• [Excerpt]
______

# Eclipse sw8812 help



## vwdave (Jun 12, 2013)

I just got one off eBay. I can't find t/s parameters anywhere for them I want to try building a vented enclosure for it so I'd need some box design help, but without the t/s parameters I don't even know where to start.

It's going to be powered by a PG ZPA0.5 so I should have over 1k watts available. If the specs call for a box bigger than 2.5 or 3 cuft then I might just stick with sealed but I at least want to know the options.

So anyone with t/s for the 8812 I'd greatly appreciate it.

Thanks.


----------



## MACS (Oct 3, 2007)

Is it a 4 spoke basket or a 12 spoke basket? 

I have specs for the 88120.4 and 88120DVC which has the 12 spoke baskets. Should still be pretty close to the older 8812 models. Send me a PM with your email address.

______

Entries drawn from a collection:
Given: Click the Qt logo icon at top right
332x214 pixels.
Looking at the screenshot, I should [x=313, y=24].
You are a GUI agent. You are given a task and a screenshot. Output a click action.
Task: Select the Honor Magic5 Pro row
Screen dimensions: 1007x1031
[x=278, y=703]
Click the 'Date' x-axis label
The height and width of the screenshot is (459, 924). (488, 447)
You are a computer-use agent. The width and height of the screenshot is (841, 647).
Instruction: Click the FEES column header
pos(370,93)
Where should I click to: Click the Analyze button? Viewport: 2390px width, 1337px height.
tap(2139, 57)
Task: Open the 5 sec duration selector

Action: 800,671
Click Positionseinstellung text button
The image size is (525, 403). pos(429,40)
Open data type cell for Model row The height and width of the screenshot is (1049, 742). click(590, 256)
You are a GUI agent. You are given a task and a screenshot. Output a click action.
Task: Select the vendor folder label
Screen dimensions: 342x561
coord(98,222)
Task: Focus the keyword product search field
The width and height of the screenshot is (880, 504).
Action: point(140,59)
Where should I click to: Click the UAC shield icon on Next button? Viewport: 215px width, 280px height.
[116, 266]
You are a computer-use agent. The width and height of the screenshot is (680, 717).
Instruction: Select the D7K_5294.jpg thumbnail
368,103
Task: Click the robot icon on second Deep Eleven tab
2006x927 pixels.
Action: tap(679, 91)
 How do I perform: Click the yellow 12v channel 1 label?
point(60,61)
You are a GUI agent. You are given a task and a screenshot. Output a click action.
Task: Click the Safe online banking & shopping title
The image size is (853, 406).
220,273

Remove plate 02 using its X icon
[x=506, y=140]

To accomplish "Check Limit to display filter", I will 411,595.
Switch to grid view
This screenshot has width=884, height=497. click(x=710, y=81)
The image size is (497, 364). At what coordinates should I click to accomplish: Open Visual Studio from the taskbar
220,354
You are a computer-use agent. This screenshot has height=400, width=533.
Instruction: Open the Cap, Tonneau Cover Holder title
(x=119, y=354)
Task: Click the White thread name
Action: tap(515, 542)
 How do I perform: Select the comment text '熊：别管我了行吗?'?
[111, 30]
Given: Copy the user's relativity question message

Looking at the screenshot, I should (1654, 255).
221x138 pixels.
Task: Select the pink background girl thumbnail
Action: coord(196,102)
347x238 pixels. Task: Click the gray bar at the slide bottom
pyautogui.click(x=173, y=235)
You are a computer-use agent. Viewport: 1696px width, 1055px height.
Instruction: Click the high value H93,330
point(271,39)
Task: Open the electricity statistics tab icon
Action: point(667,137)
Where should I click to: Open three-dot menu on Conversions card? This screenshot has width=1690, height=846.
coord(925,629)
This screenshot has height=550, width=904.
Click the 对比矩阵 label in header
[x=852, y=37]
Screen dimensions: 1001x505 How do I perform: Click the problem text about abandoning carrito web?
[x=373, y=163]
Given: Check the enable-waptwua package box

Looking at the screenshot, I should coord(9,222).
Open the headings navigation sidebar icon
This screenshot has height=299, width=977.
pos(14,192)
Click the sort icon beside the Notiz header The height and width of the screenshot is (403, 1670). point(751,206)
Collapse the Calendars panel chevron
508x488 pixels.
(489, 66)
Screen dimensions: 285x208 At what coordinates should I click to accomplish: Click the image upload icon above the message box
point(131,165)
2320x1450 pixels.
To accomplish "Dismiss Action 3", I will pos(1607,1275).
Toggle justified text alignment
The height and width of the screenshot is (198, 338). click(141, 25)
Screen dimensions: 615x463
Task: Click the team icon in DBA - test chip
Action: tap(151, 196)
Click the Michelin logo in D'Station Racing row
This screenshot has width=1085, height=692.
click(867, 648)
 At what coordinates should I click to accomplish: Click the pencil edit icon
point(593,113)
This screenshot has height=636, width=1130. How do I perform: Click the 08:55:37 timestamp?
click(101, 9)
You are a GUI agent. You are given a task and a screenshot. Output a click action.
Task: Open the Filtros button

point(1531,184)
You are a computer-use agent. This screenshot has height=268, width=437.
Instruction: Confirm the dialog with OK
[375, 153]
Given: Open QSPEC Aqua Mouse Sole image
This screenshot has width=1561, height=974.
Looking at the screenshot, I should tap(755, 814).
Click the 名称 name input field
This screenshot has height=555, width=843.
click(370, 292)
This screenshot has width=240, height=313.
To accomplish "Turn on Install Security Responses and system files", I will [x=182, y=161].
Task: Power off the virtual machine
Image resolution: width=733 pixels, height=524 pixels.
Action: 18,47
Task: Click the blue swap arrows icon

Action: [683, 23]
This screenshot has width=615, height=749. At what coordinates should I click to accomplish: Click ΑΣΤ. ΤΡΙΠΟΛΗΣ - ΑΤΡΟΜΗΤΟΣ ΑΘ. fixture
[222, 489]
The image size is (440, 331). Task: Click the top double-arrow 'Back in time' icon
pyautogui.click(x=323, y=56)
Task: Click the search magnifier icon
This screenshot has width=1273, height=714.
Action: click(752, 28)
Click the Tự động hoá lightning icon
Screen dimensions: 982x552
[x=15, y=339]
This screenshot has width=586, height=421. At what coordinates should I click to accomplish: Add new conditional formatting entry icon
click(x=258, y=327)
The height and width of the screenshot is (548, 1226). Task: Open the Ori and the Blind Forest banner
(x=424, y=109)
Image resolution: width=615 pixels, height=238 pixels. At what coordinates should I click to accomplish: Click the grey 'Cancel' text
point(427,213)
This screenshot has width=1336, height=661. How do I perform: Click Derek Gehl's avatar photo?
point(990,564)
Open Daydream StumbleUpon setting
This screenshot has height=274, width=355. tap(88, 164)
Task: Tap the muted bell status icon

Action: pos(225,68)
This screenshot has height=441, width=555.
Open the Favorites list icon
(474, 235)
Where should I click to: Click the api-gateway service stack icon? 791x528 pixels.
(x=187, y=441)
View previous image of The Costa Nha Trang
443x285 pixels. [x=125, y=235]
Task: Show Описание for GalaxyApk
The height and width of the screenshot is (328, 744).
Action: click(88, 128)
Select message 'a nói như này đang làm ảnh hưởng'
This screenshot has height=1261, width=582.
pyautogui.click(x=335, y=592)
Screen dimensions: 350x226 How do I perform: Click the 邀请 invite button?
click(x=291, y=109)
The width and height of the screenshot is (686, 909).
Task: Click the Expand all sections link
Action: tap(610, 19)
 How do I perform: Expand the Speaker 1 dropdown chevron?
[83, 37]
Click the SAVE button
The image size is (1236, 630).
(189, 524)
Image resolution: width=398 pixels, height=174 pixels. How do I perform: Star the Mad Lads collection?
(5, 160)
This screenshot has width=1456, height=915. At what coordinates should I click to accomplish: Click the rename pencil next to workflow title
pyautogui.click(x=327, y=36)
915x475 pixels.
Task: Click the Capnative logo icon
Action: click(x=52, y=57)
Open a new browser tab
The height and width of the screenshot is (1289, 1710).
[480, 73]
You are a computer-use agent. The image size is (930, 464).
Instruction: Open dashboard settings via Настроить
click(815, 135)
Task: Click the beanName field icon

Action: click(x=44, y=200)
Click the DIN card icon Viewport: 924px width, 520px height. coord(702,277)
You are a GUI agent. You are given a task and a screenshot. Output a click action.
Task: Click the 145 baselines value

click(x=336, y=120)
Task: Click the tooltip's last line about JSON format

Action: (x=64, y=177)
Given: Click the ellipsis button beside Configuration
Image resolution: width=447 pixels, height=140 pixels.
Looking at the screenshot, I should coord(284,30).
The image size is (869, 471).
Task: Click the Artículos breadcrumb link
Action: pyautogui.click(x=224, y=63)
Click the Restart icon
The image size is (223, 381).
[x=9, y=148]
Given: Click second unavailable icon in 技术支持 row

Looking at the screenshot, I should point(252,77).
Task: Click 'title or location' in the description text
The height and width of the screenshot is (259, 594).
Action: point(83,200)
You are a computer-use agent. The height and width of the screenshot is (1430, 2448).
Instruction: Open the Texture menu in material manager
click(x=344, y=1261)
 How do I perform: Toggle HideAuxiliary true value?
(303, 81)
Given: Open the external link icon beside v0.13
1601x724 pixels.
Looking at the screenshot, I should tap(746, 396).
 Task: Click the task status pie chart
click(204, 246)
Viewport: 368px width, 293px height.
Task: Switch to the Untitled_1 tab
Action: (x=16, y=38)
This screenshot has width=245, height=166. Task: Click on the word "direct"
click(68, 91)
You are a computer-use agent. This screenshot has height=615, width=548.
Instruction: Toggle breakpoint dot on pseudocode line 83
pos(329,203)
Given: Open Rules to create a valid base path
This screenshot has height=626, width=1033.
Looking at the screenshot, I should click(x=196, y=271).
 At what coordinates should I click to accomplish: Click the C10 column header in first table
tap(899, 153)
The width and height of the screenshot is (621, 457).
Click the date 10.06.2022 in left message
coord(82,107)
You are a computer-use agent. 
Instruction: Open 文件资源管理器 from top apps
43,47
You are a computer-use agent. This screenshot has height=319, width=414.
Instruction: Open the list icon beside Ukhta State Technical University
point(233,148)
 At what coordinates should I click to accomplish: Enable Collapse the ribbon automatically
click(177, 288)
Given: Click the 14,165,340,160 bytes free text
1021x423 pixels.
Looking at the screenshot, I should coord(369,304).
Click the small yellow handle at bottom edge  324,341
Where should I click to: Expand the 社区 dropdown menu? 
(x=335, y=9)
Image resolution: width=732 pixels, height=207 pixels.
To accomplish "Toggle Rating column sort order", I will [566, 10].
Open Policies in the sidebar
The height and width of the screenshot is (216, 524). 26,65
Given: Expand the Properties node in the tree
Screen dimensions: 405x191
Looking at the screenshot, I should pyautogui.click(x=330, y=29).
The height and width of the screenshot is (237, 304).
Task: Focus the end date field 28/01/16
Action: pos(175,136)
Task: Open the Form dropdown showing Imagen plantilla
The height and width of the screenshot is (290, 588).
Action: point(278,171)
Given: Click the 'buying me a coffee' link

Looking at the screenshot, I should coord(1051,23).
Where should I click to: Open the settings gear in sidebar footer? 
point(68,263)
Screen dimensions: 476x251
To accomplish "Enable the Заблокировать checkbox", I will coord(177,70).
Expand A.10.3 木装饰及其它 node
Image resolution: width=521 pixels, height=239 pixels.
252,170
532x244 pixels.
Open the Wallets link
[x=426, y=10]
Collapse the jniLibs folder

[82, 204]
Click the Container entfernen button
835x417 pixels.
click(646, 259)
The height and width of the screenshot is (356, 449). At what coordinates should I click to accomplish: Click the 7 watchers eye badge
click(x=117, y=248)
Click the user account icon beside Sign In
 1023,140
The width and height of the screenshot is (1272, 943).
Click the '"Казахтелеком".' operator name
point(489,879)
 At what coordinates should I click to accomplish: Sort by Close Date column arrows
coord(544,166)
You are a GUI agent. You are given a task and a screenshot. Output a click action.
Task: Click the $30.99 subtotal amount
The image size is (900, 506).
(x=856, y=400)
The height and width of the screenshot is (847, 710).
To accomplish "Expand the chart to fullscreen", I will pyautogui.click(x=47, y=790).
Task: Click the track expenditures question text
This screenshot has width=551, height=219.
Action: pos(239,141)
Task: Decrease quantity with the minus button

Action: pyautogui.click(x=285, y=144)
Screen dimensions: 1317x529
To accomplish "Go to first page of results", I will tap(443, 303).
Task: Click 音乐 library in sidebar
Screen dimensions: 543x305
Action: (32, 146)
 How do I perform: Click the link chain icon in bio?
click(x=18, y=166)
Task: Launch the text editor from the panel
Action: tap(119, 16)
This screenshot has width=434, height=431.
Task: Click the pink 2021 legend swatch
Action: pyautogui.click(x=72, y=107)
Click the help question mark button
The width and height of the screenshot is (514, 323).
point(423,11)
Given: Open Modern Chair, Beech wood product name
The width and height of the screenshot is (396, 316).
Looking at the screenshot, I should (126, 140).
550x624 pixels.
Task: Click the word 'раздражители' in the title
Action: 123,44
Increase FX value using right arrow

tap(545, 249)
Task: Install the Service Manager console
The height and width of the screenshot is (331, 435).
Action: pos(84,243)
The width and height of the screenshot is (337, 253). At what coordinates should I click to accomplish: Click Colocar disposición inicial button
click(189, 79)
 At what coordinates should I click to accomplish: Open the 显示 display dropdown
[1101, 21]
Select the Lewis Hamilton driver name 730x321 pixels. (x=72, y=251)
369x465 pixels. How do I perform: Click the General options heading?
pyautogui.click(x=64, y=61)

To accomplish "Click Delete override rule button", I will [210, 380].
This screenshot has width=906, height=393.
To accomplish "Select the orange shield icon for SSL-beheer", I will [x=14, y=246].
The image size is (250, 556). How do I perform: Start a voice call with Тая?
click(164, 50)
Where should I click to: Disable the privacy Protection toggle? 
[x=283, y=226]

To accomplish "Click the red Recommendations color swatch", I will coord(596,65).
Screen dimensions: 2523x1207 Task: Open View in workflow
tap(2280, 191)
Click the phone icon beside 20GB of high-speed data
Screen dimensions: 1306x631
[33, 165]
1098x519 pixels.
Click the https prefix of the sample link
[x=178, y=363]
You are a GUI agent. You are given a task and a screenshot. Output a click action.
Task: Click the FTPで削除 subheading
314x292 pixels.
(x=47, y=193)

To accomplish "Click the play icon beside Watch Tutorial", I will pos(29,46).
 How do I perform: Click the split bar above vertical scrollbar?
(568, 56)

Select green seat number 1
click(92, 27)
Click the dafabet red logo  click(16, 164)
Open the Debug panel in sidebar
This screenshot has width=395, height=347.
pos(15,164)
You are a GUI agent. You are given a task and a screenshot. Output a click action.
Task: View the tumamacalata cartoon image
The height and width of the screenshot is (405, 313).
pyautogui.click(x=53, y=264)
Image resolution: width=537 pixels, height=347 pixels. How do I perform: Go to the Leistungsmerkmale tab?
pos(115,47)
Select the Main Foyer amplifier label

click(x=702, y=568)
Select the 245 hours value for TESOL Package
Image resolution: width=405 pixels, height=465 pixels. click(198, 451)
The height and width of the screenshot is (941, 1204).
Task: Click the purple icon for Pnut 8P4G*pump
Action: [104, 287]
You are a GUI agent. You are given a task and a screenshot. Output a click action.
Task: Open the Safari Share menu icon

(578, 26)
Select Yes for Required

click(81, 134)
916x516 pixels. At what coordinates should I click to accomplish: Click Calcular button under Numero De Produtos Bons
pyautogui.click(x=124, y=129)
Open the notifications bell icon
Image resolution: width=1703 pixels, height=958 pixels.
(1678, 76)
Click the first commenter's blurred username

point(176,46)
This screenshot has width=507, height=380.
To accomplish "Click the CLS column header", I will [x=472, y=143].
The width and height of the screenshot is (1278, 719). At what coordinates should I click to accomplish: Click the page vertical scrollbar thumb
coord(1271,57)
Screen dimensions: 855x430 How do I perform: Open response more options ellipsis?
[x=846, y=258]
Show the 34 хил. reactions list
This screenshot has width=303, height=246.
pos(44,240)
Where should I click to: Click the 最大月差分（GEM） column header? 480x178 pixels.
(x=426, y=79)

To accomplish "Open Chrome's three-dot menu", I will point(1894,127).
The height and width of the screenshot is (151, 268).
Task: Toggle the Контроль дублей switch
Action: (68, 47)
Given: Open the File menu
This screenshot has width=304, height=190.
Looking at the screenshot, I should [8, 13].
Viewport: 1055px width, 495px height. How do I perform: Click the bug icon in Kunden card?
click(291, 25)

______

• [Exercise tasks]
1. Swap "vented enclosure" for "ported enclosure" and write out the Eclipse sw8812 thread from "I just got one" up to and including "where to start.".
2. Extend the Eclipse sw8812 forum thread, picking up right after its final post.

• [Task results]
1.
I just got one off eBay. I can't find t/s parameters anywhere for them I want to try building a ported enclosure for it so I'd need some box design help, but without the t/s parameters I don't even know where to start.

2.
----------



## smgreen20 (Oct 13, 2006)

That 0.5 it's overkill for that sub


----------



## vwdave (Jun 12, 2013)

Haha I know...headroom. Remember, the 0.5 give high power at 4 and 1 ohm, but it's reduced at 2 ohms, which is what I'll be running it at. The 0.5 is being used on my idq12 right now...talk about overkill.


----------



## Theslaking (Oct 8, 2013)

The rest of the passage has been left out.